The Cybersecurity and Infrastructure Security Agency (CISA) issued Emergency Directive (ED) 21-03 today requiring federal civilian departments and agencies running Pulse Connect Secure products to assess and mitigate any anomalous activity or active exploitation detected on their networks. All affected agencies are required to use the Pulse Connect Secure Integrity Tool to check the integrity of their file systems, and if mismatches or new files are found, they must take mitigation actions and contact CISA for potential incident response activities.
The directive is in response to observed active exploitation using disclosed vulnerabilities in Pulse Connect Secure products.
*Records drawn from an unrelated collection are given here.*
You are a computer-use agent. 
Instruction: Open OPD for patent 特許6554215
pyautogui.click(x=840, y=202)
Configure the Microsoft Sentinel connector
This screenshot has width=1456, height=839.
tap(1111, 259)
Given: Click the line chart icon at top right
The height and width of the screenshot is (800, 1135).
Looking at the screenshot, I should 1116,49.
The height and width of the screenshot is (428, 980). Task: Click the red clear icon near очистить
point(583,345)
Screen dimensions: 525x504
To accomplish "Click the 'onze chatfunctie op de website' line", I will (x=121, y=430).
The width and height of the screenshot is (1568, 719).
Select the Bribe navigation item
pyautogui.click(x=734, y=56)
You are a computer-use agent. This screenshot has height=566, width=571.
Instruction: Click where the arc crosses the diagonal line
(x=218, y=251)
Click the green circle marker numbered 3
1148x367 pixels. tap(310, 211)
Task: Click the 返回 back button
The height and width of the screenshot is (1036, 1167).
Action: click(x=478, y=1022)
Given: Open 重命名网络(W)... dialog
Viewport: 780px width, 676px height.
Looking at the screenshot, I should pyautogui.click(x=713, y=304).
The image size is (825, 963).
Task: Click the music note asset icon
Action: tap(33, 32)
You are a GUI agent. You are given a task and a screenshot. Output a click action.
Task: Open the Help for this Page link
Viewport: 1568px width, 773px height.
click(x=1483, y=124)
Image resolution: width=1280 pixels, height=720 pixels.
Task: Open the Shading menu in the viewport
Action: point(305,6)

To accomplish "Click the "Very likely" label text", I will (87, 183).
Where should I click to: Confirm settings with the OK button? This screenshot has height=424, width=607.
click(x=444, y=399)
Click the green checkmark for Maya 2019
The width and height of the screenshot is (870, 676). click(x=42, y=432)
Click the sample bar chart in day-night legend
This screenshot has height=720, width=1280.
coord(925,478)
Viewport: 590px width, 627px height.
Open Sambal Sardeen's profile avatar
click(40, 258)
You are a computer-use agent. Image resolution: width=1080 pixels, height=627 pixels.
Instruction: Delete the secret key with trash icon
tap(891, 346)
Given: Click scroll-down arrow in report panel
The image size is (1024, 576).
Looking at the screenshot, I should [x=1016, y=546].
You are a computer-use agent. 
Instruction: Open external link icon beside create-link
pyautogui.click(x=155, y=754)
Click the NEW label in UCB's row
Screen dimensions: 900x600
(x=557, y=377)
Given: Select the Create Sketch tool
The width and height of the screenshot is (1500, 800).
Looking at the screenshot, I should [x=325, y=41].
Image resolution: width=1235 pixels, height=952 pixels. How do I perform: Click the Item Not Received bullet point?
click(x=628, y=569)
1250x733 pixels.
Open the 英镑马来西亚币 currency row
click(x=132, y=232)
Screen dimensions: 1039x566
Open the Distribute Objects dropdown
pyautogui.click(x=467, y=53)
Successful exploitation of these vulnerabilities allows an attacker to gain persistent system access and control of the enterprise network operating the vulnerable Pulse Connect Secure appliance.
“Over the last year, CISA has issued several alerts urging agencies, governments and organizations to assess and patch Pulse Connect Secure vulnerabilities,” said Acting CISA Director Brandon Wales. “This Emergency Directive reflects the seriousness of these vulnerabilities and the importance for all organizations – in government and the private sector – to take appropriate mitigation steps.”
ED 21-03 reflects CISA’s determination to require emergency action for exploitations that pose an unacceptable risk to the federal civilian executive branch agencies.
To encourage public and private sector organizations to take similar steps, CISA also issued an activity alert that provides additional technical details on how to assess their networks and mitigate the vulnerabilities in Pulse Connect Secure products.